Estratto selezionato:

************

Un altro caso di disposizione di home banking non autorizzata finisce sul tavolo della Corte di cassazione. Non servono molti preamboli per descrivere il fatto concreto: un correntista, vittima probabilmente di phishing, si è accorto che, tramite un’operazione online, qualcuno gli aveva sottratto 1.000 euro. Da qui la pretesa, rivolta verso la banca, di vedersi restituire la somma.
La difesa della banca è semplice e si riassume, brutalmente, così: noi non c’entriamo. Dal punto di vista dell’istituto, infatti, il sistema ha semplicemente processato una richiesta. Chi ha effettuato l’operazione era in possesso delle credenziali di autenticazione e questo basta. Per contro, il correntista ha immediatamente denunciato l’ammanco, non appena se n’è accorto.
La norma generale
La risposta della Cassazione muove da due fonti normative. Una generale, ed è l’art. 1218 del codice civile. Secondo questa norma, in sede contrattuale, il creditore che invoca l’inadempimento dell’altra parte pone a suo carico l’onere di fornire prova contraria. Basta, cioè, dolersi della mancata esecuzione di quanto si era tenuti a fare: sarà la controparte a dover dimostrare di averlo fatto. Una regola che risponde al principio di vicinanza della prova: è più facile cioè, per chi ha agito correttamente, dimostrare di averlo fatto.

************

Dati forniti:
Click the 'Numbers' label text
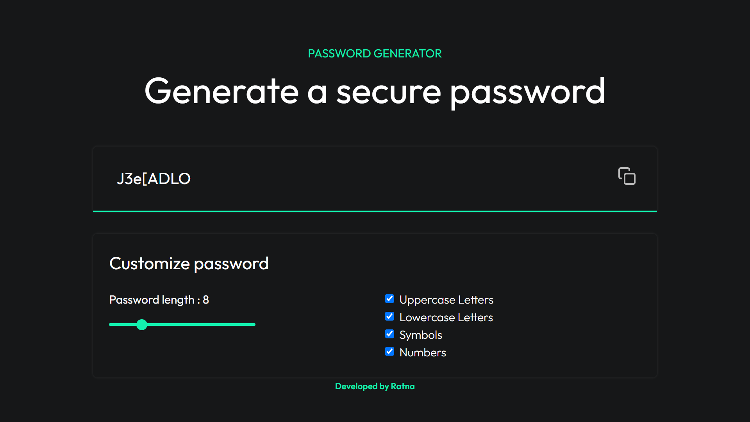The height and width of the screenshot is (422, 750). point(423,352)
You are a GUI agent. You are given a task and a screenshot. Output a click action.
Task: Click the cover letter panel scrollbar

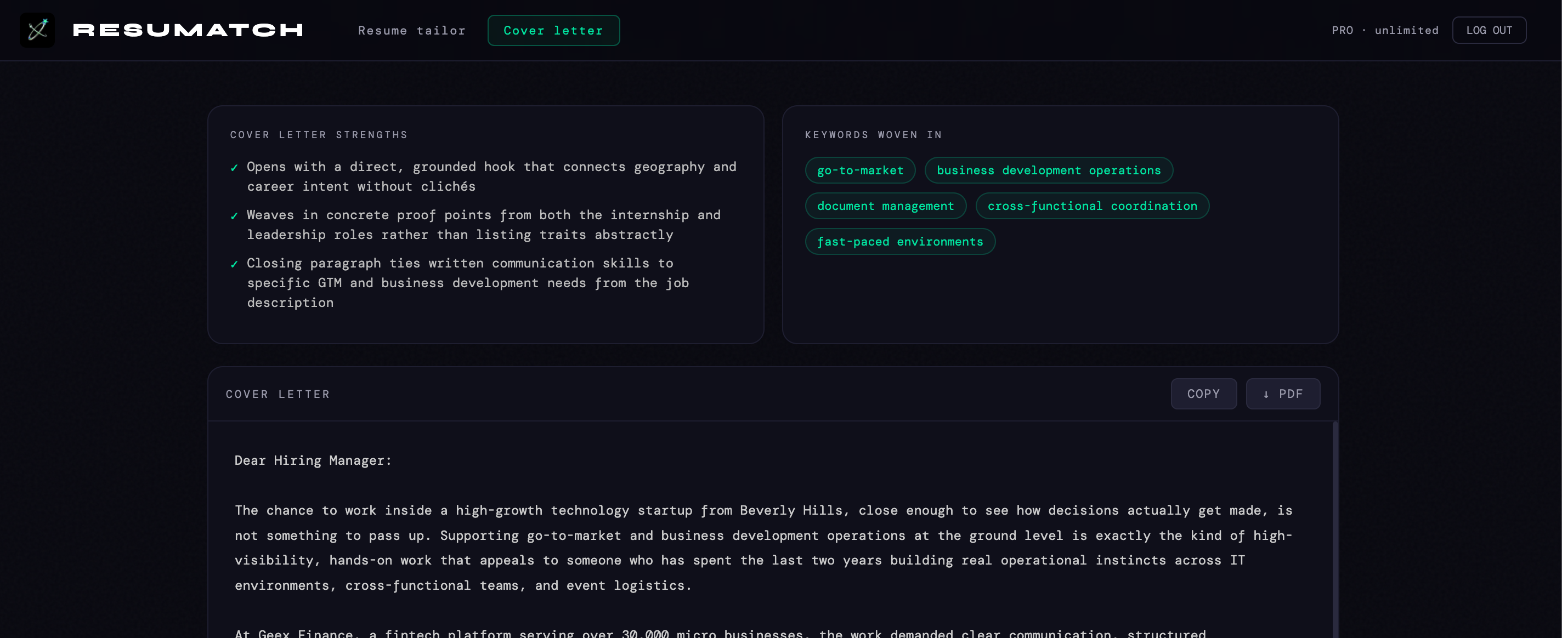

************

Compito assegnato:
Traduci in inglese questa frase dell'estratto selezionato sulla frode nell'home banking: «La difesa della banca è semplice e si riassume, brutalmente, così: noi non c’entriamo.»

Soluzione scritta:
The bank's defense is simple and can be summed up, bluntly, like this: we have nothing to do with it.